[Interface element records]

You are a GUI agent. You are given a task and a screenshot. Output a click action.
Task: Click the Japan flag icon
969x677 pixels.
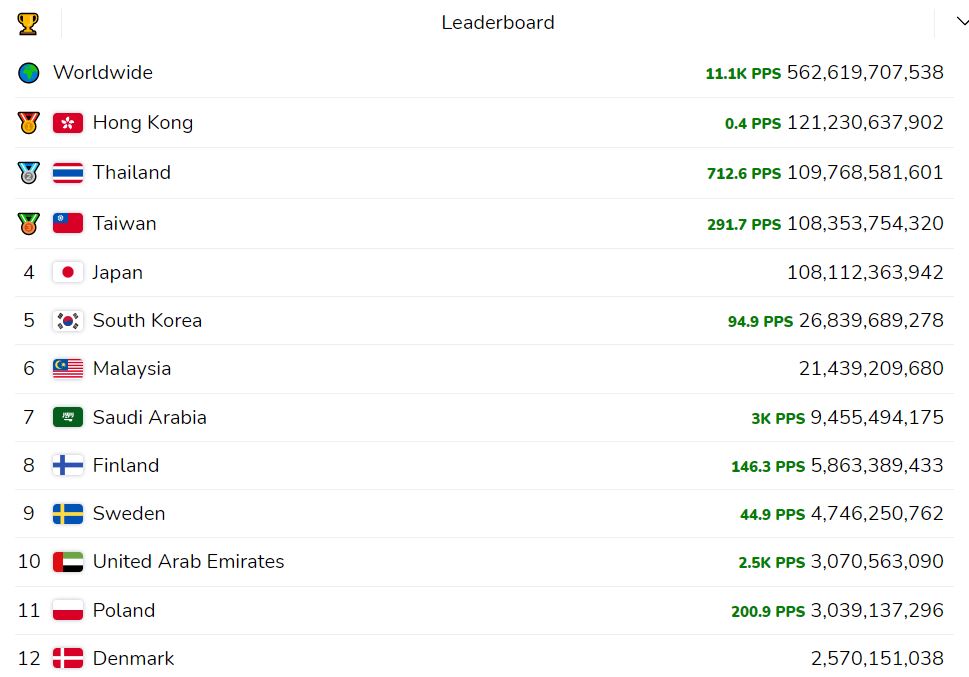pyautogui.click(x=68, y=272)
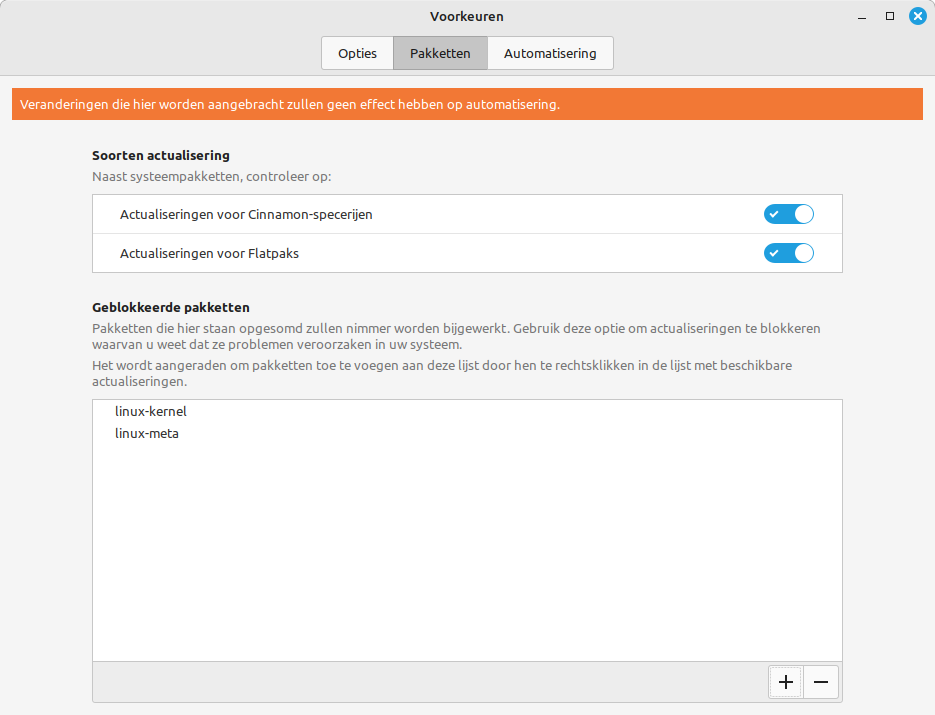
Task: Click empty area of blocked packages list
Action: point(467,560)
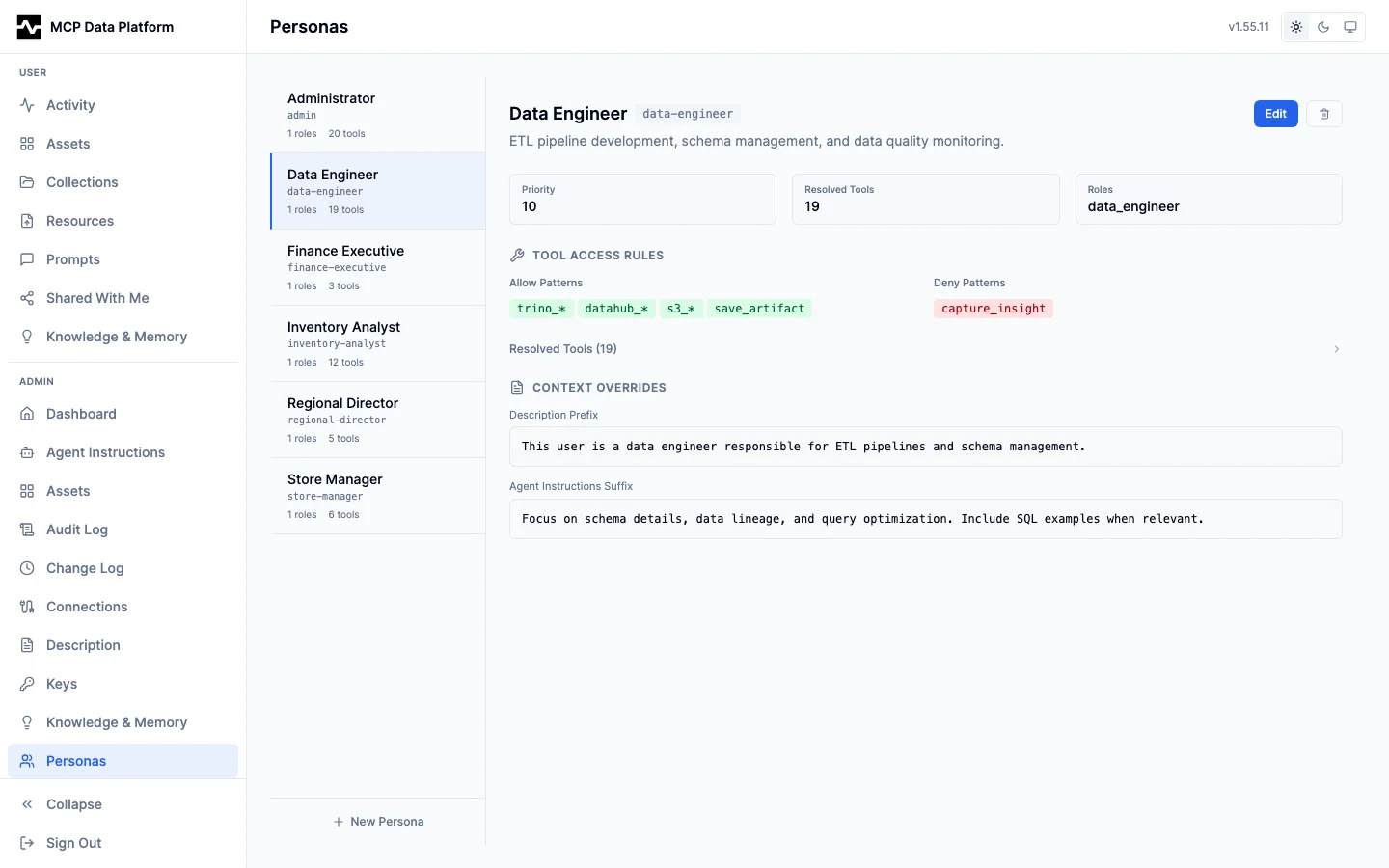Screen dimensions: 1389x868
Task: Click the Description Prefix text field
Action: point(925,447)
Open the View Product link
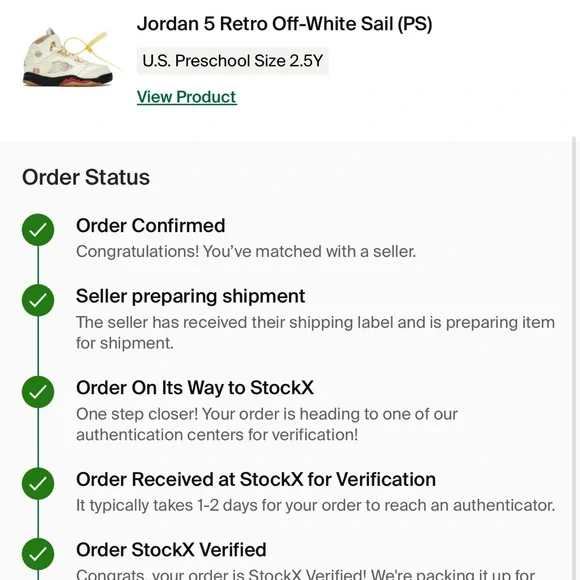 click(x=186, y=97)
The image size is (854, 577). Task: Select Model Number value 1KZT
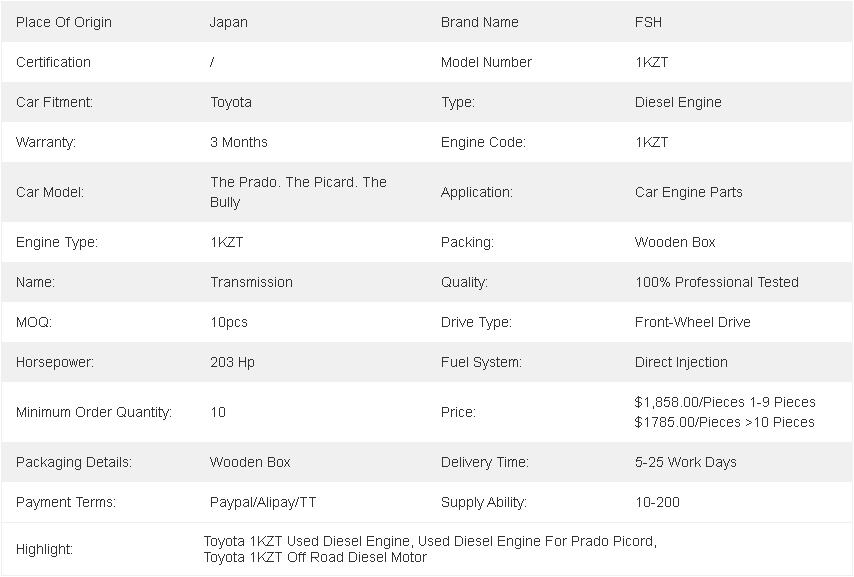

REQUEST.
Update the material above by replacing "screenshot" with "screen capture" and leaving everything else unchanged. Leave the pictures out of your answer.

RESULT BELOW.
You are a GUI agent. You are given a task and a screen capture. Output a click action.
Task: Click the Japan flag icon
969x677 pixels.
pyautogui.click(x=68, y=272)
Task: Click empty area of blocked packages list
Action: point(467,560)
Screen dimensions: 1389x868
Task: Click the Description Prefix text field
Action: point(925,447)
Open the View Product link
 click(x=186, y=97)
The image size is (854, 577). Task: Select Model Number value 1KZT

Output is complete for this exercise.